## AUFGABE 1
Schreib den Auszug über Phenobarbital ab den Worten „1 Suppositorium enthält: Phenobarbitalum“ bis einschließlich „Sedation beträgt 6-8 Stunden.“ noch einmal ab. Ändere dabei „Sedation“ in „Sedierung“.
## AUFGABE 2
Welches Verteilungsvolumen nennt der Auszug über Phenobarbital?
===== TEXTAUSZUG
Antiepilepticum/Sedativum 

Zusammensetzung

1 Suppositorium enthält: Phenobarbitalum 15 mg aut 50 mg aut 100 mg; Excipiens pro suppositorio.

1 Tablette enthält: Phenobarbitalum 15 mg aut 50 mg aut 100 mg aut 200 mg; Excipiens pro compresso.

Eigenschaften/Wirkungen

Phenobarbital teilt die Wirkungen anderer sedativ-hypnotischer Barbiturate und wird zur antikonvulsiven Therapie angewendet.

Pharmakokinetik

Absorption
Nach peroraler Applikation werden 70-90% von Phenobarbital langsam vom GIT resorbiert. Nach rektaler Verabreichung wird Phenobarbital rasch absorbiert. Die Bioverfügbarkeit beträgt 70-90%. Bei beiden Verabreichungsarten setzt die Wirkung zwischen 20-60 Minuten nach der Anwendung ein.
Maximale Plasmakonzentrationen resp. Konzentrationen im Gehirn werden bei oraler Applikation nach 8-12 Stunden resp. 10-15 Stunden erreicht.
Die Dauer der Sedation beträgt 6-8 Stunden.

Distribution
In vitro werden 20-45% von Phenobarbital an Plasma­eiweisse gebunden. Das Verteilungsvolumen beträgt 0,7 l/kg.
Nach der Absorption werden Barbiturate schnell in alle Gewebe - insbesondere in die Leber und ins Hirn - verteilt.

Plasmakonzentrationen

10-40 µg/ml: antikonvulsiv, sedativ und hypnotisch wirksam.

>50 µg/ml: Koma.

>80 µg/ml: letal.
Phenobarbital passiert die Placentaschranke und tritt in geringen Mengen in die Muttermilch über.

Metabolismus
Phenobarbital wird in der Leber im wesentlichen zum inaktiven p-Hydroxyphenobarbital hydroxyliert und z.T. konjugiert. Phenobarbital ist ein Induktor der arzneimittelabbauenden Enzyme in der Leber und steigert dadurch den eigenen Metabolismus und denjenigen von anderen Arzneistoffen.

Elimination
Ungefähr 25% einer Dosis werden unverändert im Urin ausgeschieden, während ca. 75% als Sulfate, Glucuronide und als p-Hydroxy-Metaboliten eliminiert werden.
Die Eliminationshalbwertszeit von Phenobarbital ist vom Lebensalter, von der Leberfunktion und vom pH-Wert des Urins abhängig. Sie beträgt beim Neugeborenen 3-7 Tage, bei Kindern 3 Tage und bei Erwachsenen 2-4 Tage. Bei einer Leberzirrhose steigt die Plasmahalbwertszeit auf 4-8 Tage an.
==========
===== GEZEIGTE ANGABEN
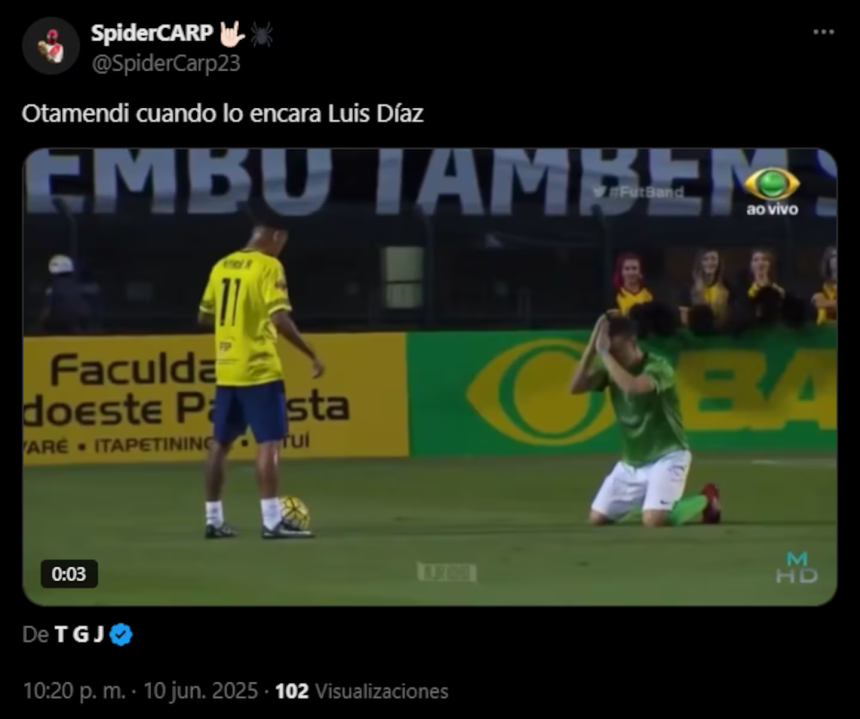
Task: Click the 0:03 video duration badge
Action: click(69, 574)
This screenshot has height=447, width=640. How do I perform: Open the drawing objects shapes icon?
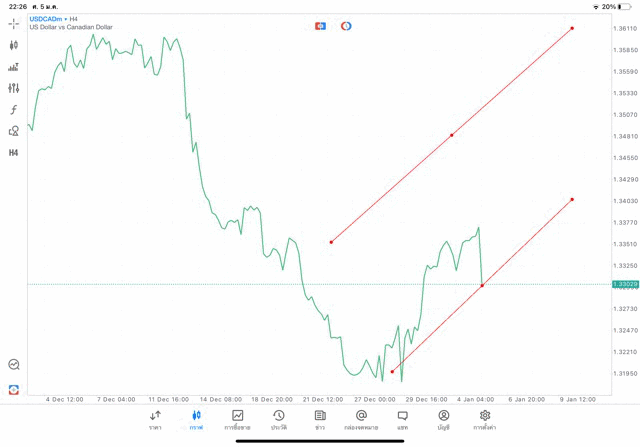[14, 131]
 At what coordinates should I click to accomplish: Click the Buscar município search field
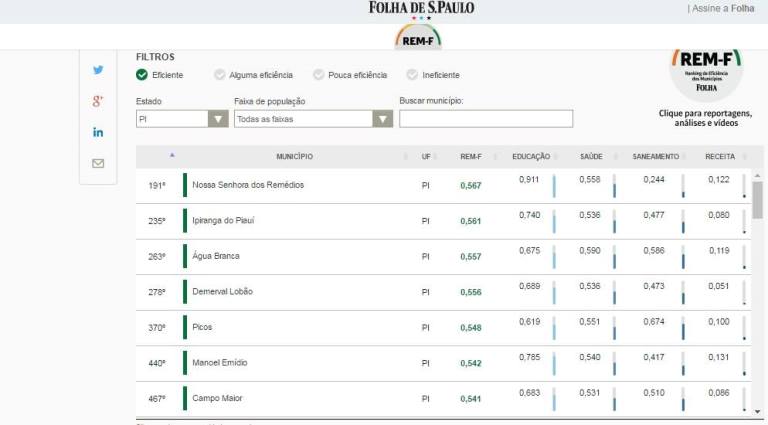[485, 119]
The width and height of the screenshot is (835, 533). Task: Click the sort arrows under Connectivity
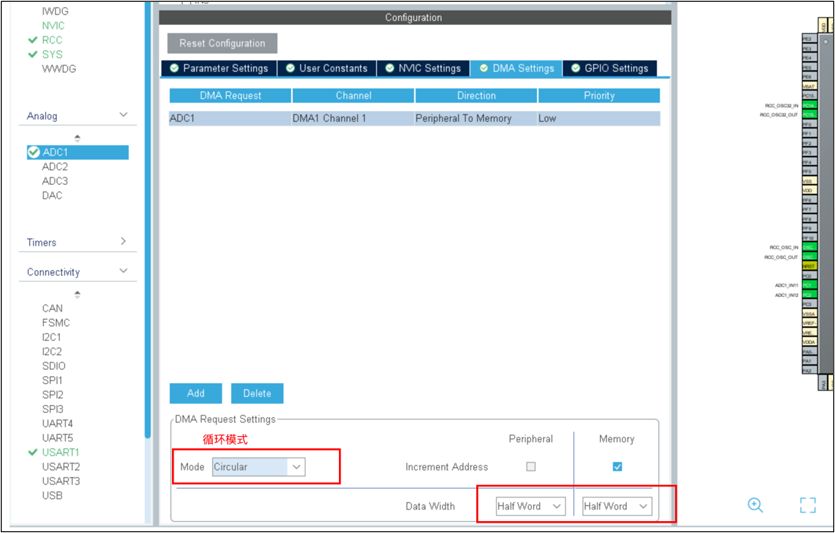[x=77, y=294]
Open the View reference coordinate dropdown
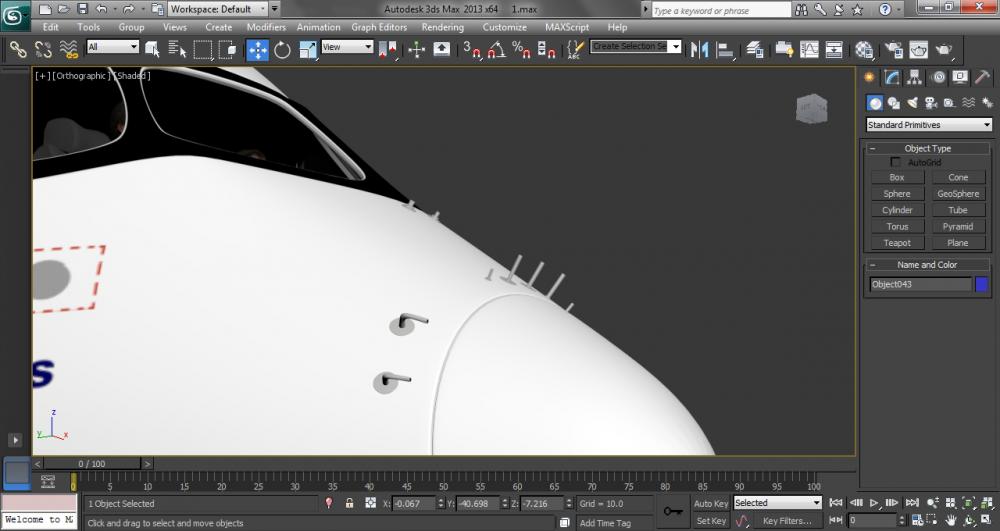This screenshot has width=1000, height=531. [347, 47]
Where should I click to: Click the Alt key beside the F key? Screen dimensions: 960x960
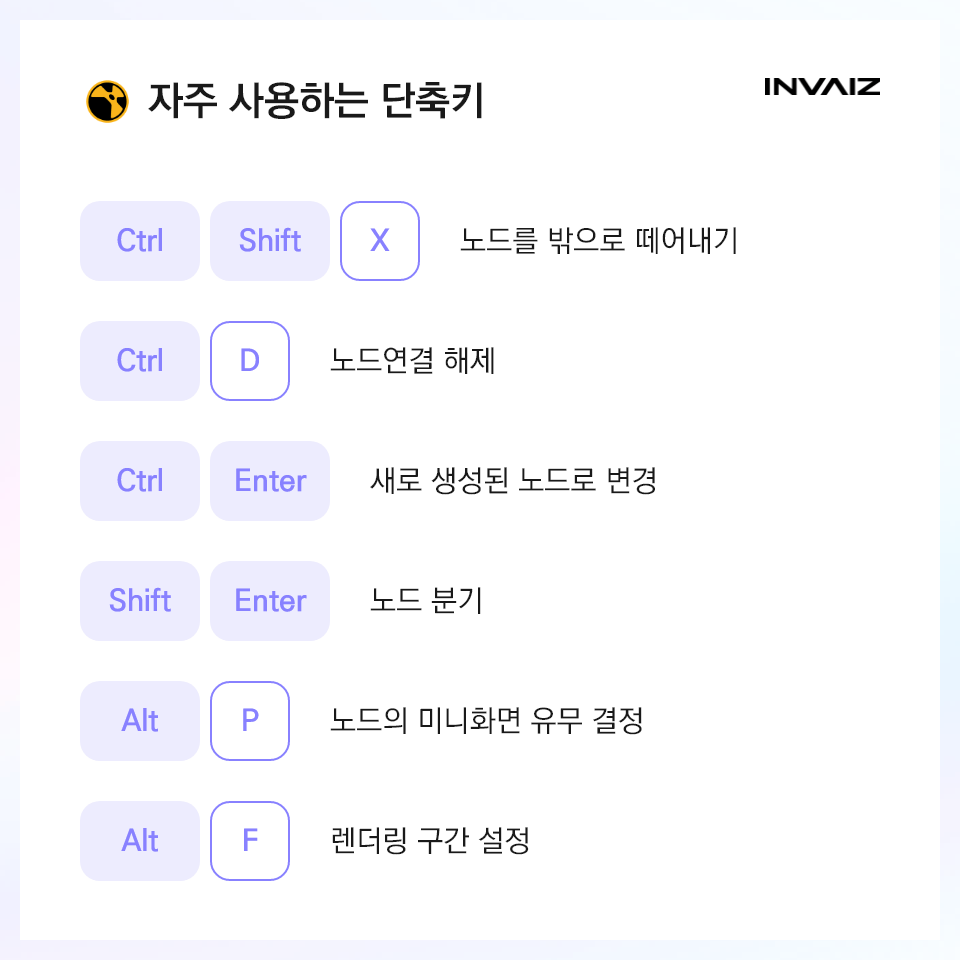click(140, 841)
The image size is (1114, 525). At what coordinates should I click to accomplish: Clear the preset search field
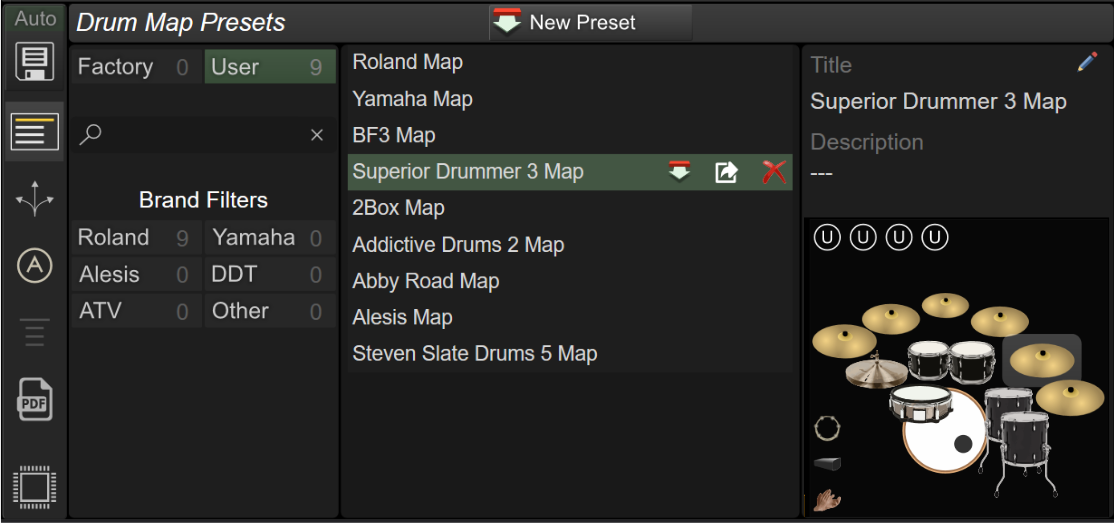coord(317,135)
==========
## LÖSUNG 1
1 Suppositorium enthält: Phenobarbitalum 15 mg aut 50 mg aut 100 mg; Excipiens pro suppositorio.

1 Tablette enthält: Phenobarbitalum 15 mg aut 50 mg aut 100 mg aut 200 mg; Excipiens pro compresso.

Eigenschaften/Wirkungen

Phenobarbital teilt die Wirkungen anderer sedativ-hypnotischer Barbiturate und wird zur antikonvulsiven Therapie angewendet.

Pharmakokinetik

Absorption
Nach peroraler Applikation werden 70-90% von Phenobarbital langsam vom GIT resorbiert. Nach rektaler Verabreichung wird Phenobarbital rasch absorbiert. Die Bioverfügbarkeit beträgt 70-90%. Bei beiden Verabreichungsarten setzt die Wirkung zwischen 20-60 Minuten nach der Anwendung ein.
Maximale Plasmakonzentrationen resp. Konzentrationen im Gehirn werden bei oraler Applikation nach 8-12 Stunden resp. 10-15 Stunden erreicht.
Die Dauer der Sedierung beträgt 6-8 Stunden.

## LÖSUNG 2
0,7 l/kg.